It is deplorable that the world should think that there is such a complete difference between East and West . It is usually said that self-denial, asceticism, sacrifice, negation are opposed to self-affirmation, individualism, self-realisation; but I do not believe in such a gap . I wish to destroy the idea of a gap . It is an idea which was obtained analytically. The meeting of East and West will not be upon a bridge over a gap , but upon the destruction of the idea of a gap . (ibid., pp. 100–101)

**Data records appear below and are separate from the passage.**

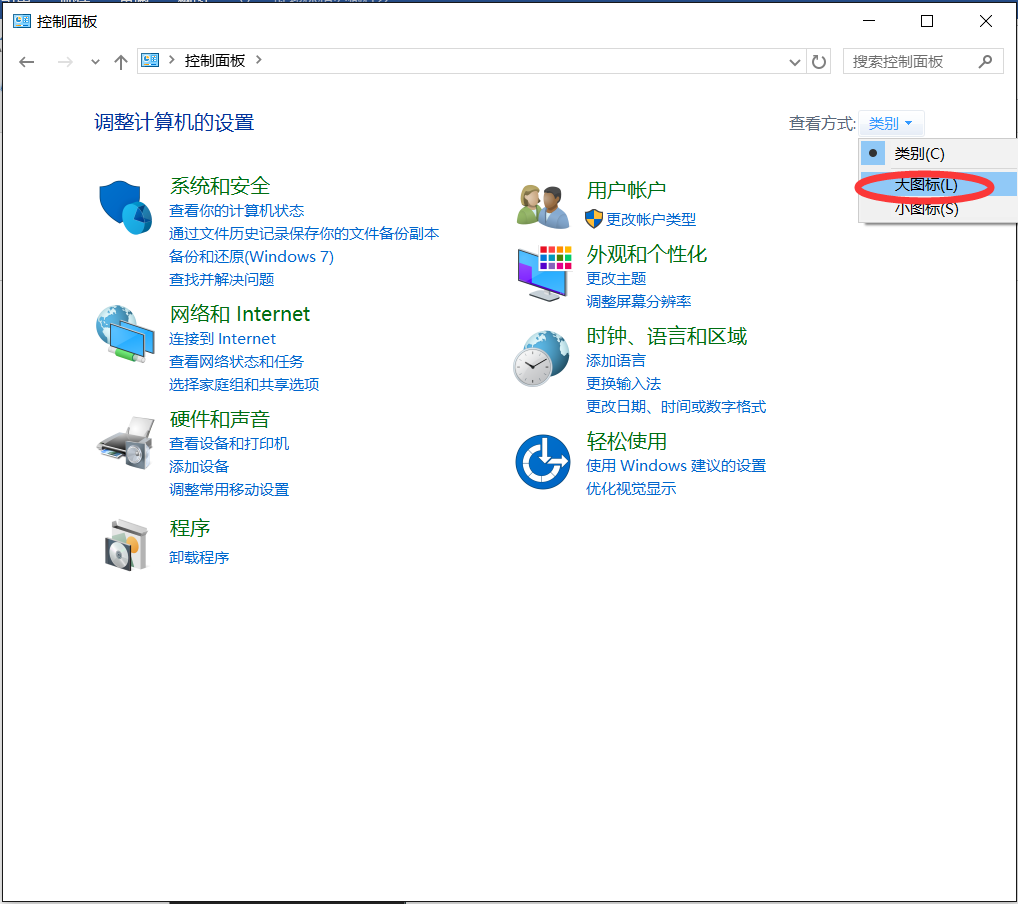Expand the address bar history dropdown arrow
1018x904 pixels.
pos(795,61)
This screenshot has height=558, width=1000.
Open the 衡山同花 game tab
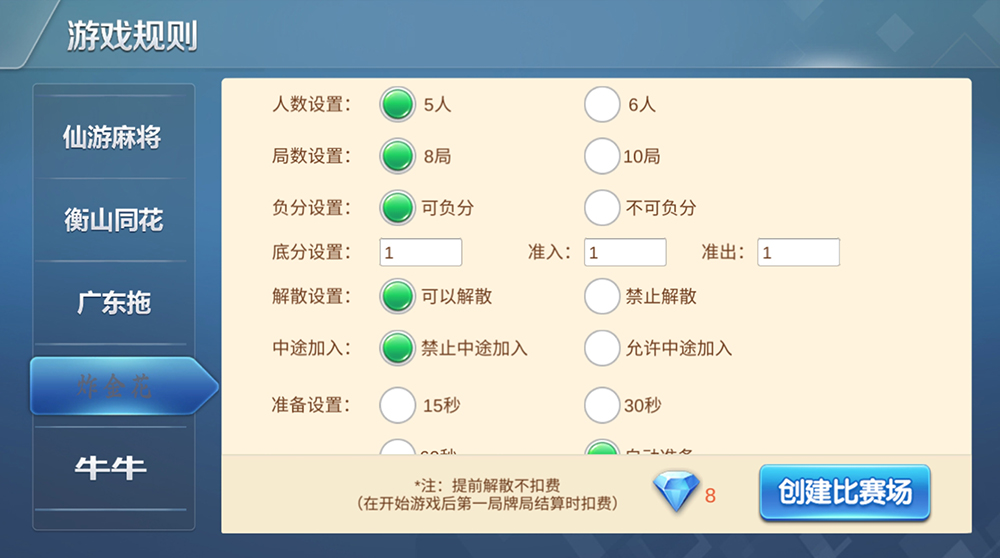[x=113, y=220]
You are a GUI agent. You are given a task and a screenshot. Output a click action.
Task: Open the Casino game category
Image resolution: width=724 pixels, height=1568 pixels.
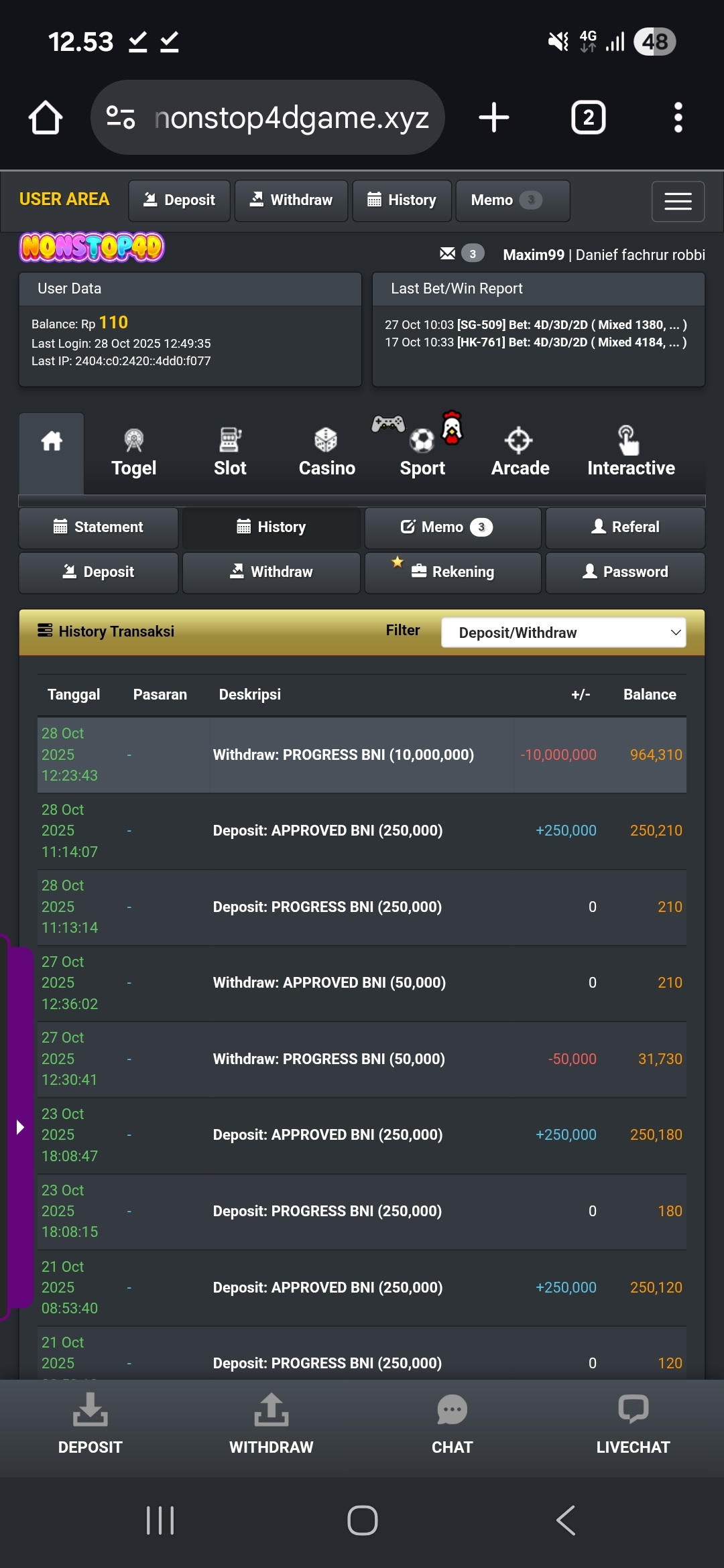coord(326,453)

Yanagi does not go into the details here, but in another passage, he tells Scott about the political and social contributions made by the Shirakabaha (the White Birch Society)—one of the representative literary groups during the Taishō period of which Yanagi was a leading member—and reasons that “European art broke down barriers in the Japanese mind”, especially among the youth (ibid., p. 105). The group of young artists was deeply influenced by modern Western art; Yanagi explains, for instance, how Post-Impressionism helped the youth generation to oppose widespread militarism (ibid., pp. 104–105). Thus, Yanagi endows art with the qualities that facilitate the demolition of preconceived differences and communication between East and West . This point is further supported by Scott’s reference to Yanagi’s intention to establish the Korean Folk Art Gallery. Scott quotes Yanagi as writing the following to him:

I approach the solution of the Korean question by the way of Art. Politics can never solve the question. I want to use the gallery as a meeting-place of Koreans and Japanese. People cannot quarrel in beauty. This is my simple yet definite belief. (ibid., p. 104)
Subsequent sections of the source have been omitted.